Q: From there, how did you land your job as a full-time caseworker on Carper’s staff?
A: It was the casework that I had done as an intern that prepared me to be a caseworker. And I come from a family where social work is also ingrained in us. My father has his master’s in social work from Rutgers. My sister has her master’s in social work from Rutgers, and so does my daughter.
I got that job as a staffer, but then ended up changing and becoming the special projects coordinator. I got tired of telling people, “I’m sorry, you have to get a Section 8 voucher or get on a waiting list for housing.” I wanted to help create housing. So I changed from working one-on-one with individuals to working on projects to help communities or businesses that were having challenges with the federal government. That shift was a big one for me, and I was really happy to do it.
This was before Google searches. You literally had to have contacts in the agencies. You had to look at the Federal Register. You had to find ways to get money to Delaware.
Q: And all that time, you were based in the district office in Delaware?
A: Correct. Because I was in the district office, I didn’t have the same experiences as folks who were working on the Hill. They would allow you to take the train and visit the D.C. office, and it just felt so foreign. The energy was different. The staff was different.
When I came to visit as an intern, we did these pictures with the member on the steps of the Capitol. And I’ll never forget standing on the steps with Tom Carper thinking, “Hey, maybe someday, I could be the congressperson. Maybe I could be the first woman to represent Delaware in Congress.”
It only took 30 years or however long, and it was a real journey. I always say to people, “See it, believe it, say it, do it.” But I don’t know if I believed it was really possible until later in life.
And now here I am. I became the first woman and the first person of color to represent Delaware.
Q: Did you talk to Carper about wanting to run for office?
A: It’s so funny. Many times. He encouraged me to run for different things throughout my life, and I would say to him, “You know, I am a person of faith. I need to be called by God.”
Anybody who knows Tom Carper knows he will call literally everybody, including my mother, on their birthdays. He calls staff from years ago. He called me every year, I don’t care where in the world I was. One year he called me and he said, “Lisa, this is God.” He was trying to encourage me to run.
Q: When Carper became governor of Delaware in the 1990s, you kept working for him. What was that like?

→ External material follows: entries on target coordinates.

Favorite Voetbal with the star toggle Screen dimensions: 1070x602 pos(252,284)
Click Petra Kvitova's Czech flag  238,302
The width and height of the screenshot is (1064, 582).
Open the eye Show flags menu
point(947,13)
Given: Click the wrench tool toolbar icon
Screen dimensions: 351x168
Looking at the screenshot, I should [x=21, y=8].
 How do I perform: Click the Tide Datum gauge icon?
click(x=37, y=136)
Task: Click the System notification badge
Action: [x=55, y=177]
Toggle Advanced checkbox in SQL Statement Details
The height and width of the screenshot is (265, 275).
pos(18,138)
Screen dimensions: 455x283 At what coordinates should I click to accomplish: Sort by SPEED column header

A: I have a hard hat from the groundbreaking for the Job Corps in Delaware. It was something that started for me when Tom Carper was in the congressional office, and then when Carper became governor, I served in his cabinet, ultimately as secretary of Labor. I got to watch Job Corps from the beginning of it being an idea to it actually becoming a place where young people came to really soar.
I think I still have the shovel as well from the groundbreaking. And now as a congresswoman I got to visit and talk to the staff there about the challenges during COVID. That’s just one example of something I remember going from start to finish in my career.

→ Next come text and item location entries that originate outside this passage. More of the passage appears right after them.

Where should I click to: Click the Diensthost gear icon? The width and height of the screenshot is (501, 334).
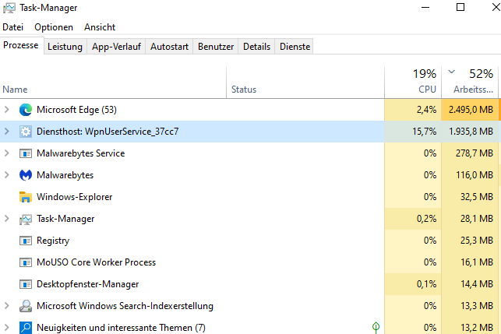25,132

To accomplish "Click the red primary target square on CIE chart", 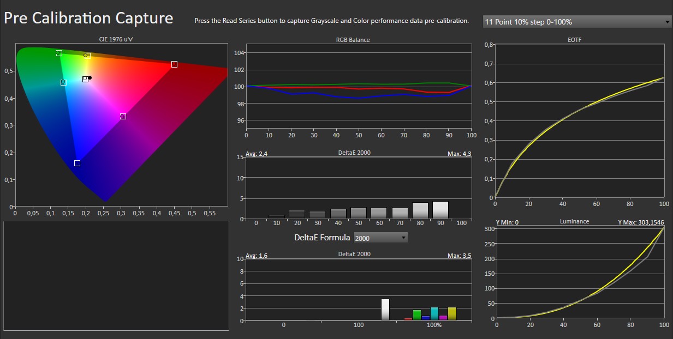I will pyautogui.click(x=174, y=64).
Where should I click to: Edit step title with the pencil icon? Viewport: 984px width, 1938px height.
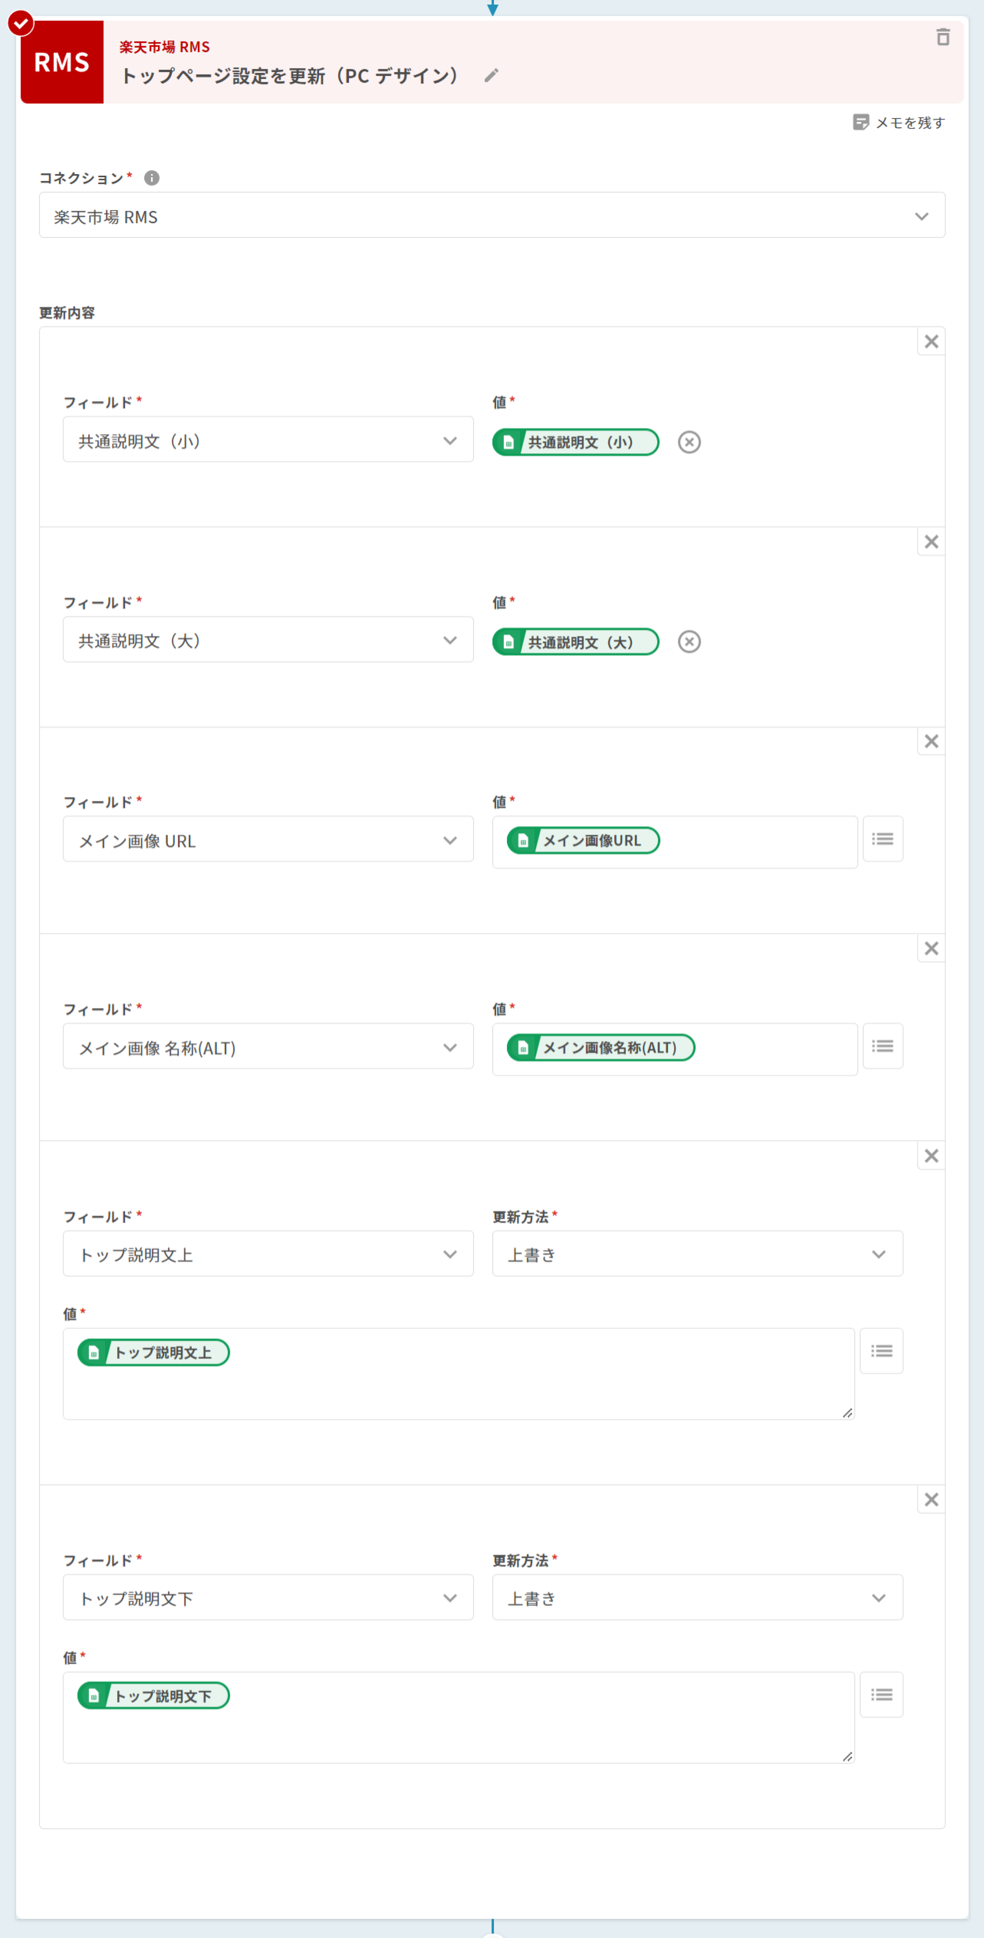click(491, 75)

Q: Carper serves in the Senate now, while you’re in the House. How does it feel to see your old boss around the Hill?
A: We collaborate. We’ve done joint hearings together. I’ve testified before his committee as recently as this summer. We did a field hearing together in the state of Delaware, where the two of us presided over mayors from coastal towns and community members.

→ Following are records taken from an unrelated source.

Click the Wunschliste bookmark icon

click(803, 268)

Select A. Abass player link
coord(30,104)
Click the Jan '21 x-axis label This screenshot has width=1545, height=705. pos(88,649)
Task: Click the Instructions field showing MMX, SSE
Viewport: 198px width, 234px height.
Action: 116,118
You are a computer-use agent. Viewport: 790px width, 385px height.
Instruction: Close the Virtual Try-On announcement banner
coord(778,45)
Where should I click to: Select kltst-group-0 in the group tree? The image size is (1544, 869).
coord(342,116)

We have great teams, and our staff work well together. And we have a common set of experiences, like being in the lowest-elevation state in the country. People don’t realize that Delaware is impacted by sea level rise more than many states. So we both are leading a bill called the SHORRE Act to protect beaches and riverbanks.
I get to work on these issues hand-in-hand with him. It’s really incredible — he went from my congressman and my boss to my colleague.